News | Published July 5, 2012 | Written by Jennifer Gilbert, DO

Spinal stenosis a treatable back issue

Back pain can interfere with our daily life -- going to the grocery store, playing with grandchildren, going for a walk. When it comes to back pain, it helps to know the cause in order to develop the proper treatment plan to relieve pain.

Many people older than 60 could be experiencing back pain from spinal stenosis, which is a narrowing of the spine from arthritis, disc herniation or ligament overgrowth.

Spinal stenosis can develop over time or it can be congenital. Some people are born with very short vertebrae segments.

The symptoms of spinal stenosis are pain and numbness in the lower back; weakness when standing; and pain when leaning backward or walking.

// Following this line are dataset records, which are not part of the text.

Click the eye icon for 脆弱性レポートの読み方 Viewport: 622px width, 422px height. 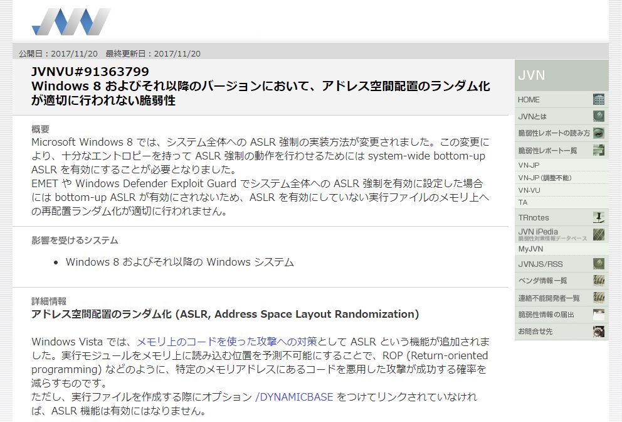click(599, 133)
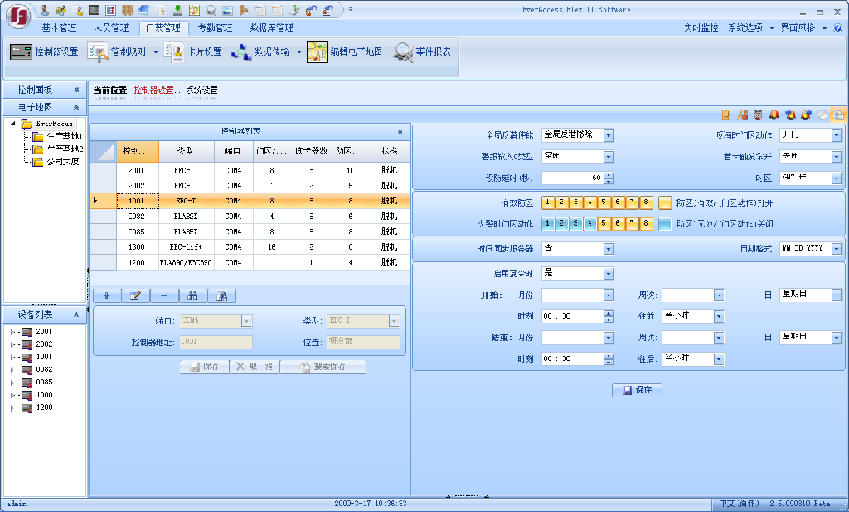Image resolution: width=849 pixels, height=512 pixels.
Task: Open 卡片设置 card settings
Action: tap(193, 51)
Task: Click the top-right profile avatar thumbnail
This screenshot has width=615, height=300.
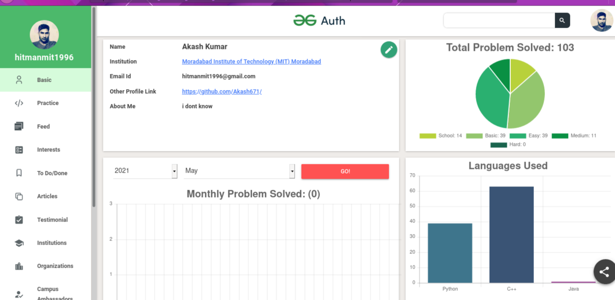Action: click(x=602, y=20)
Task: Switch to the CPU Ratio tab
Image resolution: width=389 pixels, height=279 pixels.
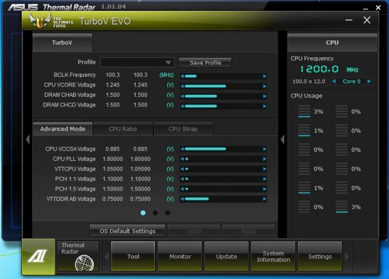Action: [123, 129]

Flexing forward or sitting down tends to relieve the pain.

The diagnosis for spinal stenosis involves testing. The first one, to rule out vascular problems to the legs, is accomplished in the vascular lab through ultrasound diagnostic testing. A magnetic resonance image or a computerized tomography scan rules out disc alignment problems. These tests are done at an imaging center and at Mount Nittany Medical Center. Nerve conduction studies can help determine problems with nerves.

The pain associated with stenosis comes from direct compression of the spinal column, which creates a loss of blood flow to the nerves.

Treatment for spinal stenosis involves a series of options, alone or in combination, depending upon the diagnosis: physical therapy; anti-inflammatory medicines and other medications; epidural steroid injections; and possibly surgery.

Bed rest is not recommended as a treatment for spinal stenosis. Physical movement instead is an effective antidote for the pain. Patients can often find relief through various aquatic activities such as water aerobics and recreational swimming. Bicycling also is therapeutic.

The course of the disease is fairly stable and benign, and the patient can usually return to work and to a normal life. A person who is having trouble with back pain should consult a physician. An array of therapies is available to ease that pain.